> _What the task asks_:
Using the material that follows, output exactly the lines from the one containing "This screenshot has width=711, height=827." through the one containing "This screenshot has height=654, width=618.", with both ends kept.

> _Materials provided_:

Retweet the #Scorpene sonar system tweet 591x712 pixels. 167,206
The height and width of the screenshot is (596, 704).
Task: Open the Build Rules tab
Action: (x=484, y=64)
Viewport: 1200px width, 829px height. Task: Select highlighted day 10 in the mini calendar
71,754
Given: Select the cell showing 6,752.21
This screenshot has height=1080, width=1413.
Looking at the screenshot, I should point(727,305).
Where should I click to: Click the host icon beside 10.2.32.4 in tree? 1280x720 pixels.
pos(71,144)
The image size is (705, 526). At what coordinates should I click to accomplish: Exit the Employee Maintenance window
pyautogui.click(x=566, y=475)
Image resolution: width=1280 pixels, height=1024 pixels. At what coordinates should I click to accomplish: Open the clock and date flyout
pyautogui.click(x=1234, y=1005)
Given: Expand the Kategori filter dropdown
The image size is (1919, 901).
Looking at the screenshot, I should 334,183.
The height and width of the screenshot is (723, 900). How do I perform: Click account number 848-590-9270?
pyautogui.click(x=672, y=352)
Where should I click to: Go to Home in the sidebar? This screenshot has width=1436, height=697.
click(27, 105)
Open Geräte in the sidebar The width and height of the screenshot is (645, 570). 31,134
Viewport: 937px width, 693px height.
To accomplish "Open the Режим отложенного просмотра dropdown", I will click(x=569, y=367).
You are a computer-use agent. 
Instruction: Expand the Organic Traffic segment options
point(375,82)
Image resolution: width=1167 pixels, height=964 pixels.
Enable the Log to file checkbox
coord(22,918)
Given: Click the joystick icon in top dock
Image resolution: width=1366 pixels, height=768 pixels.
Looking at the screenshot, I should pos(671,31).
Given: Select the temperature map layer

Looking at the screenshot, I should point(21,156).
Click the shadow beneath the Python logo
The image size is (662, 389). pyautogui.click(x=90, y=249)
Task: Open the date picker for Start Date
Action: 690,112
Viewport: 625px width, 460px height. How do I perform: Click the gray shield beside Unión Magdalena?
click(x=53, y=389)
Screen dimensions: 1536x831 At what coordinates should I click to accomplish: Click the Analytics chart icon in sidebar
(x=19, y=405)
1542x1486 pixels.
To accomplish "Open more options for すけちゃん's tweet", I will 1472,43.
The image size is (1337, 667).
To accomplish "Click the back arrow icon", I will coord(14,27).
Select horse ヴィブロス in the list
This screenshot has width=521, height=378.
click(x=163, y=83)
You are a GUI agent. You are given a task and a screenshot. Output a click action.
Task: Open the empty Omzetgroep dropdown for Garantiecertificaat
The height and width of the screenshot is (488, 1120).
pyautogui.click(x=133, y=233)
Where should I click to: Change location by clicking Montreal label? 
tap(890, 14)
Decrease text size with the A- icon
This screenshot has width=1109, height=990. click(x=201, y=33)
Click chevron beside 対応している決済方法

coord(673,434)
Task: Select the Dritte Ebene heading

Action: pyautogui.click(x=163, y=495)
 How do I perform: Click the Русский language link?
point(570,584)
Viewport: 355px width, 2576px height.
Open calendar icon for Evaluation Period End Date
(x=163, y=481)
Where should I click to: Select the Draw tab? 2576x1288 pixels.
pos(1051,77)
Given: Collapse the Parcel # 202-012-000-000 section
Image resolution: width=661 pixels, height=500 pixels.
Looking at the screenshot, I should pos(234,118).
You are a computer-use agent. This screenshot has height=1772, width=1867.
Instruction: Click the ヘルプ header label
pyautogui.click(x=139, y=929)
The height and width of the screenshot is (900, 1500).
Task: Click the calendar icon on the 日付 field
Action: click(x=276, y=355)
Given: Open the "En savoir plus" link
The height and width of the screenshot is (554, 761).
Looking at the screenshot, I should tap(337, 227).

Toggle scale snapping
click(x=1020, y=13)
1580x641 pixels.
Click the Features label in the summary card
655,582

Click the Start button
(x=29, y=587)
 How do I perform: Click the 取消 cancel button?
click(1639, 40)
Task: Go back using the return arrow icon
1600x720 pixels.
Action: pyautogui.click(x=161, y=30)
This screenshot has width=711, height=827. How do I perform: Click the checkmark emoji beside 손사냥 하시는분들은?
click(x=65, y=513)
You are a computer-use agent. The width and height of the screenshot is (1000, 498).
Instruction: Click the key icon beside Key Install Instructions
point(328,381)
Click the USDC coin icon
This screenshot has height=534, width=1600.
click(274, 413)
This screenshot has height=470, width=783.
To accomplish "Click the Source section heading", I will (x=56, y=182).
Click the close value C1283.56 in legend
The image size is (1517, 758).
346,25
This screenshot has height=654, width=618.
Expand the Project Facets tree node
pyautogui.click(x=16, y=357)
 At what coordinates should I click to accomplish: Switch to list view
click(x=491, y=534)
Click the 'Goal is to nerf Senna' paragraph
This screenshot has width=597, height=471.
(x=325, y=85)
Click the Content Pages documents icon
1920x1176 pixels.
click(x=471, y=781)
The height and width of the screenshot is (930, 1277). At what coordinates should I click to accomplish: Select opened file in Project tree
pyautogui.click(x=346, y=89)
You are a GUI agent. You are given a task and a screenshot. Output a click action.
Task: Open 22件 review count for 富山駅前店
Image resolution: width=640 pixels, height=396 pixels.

> _Response to the task_:
This screenshot has width=711, height=827. How do I perform: Click the checkmark emoji beside 손사냥 하시는분들은?
click(x=65, y=513)
You are a computer-use agent. The width and height of the screenshot is (1000, 498).
Instruction: Click the key icon beside Key Install Instructions
point(328,381)
Click the USDC coin icon
This screenshot has height=534, width=1600.
click(274, 413)
This screenshot has height=470, width=783.
To accomplish "Click the Source section heading", I will (x=56, y=182).
Click the close value C1283.56 in legend
The image size is (1517, 758).
346,25
This screenshot has height=654, width=618.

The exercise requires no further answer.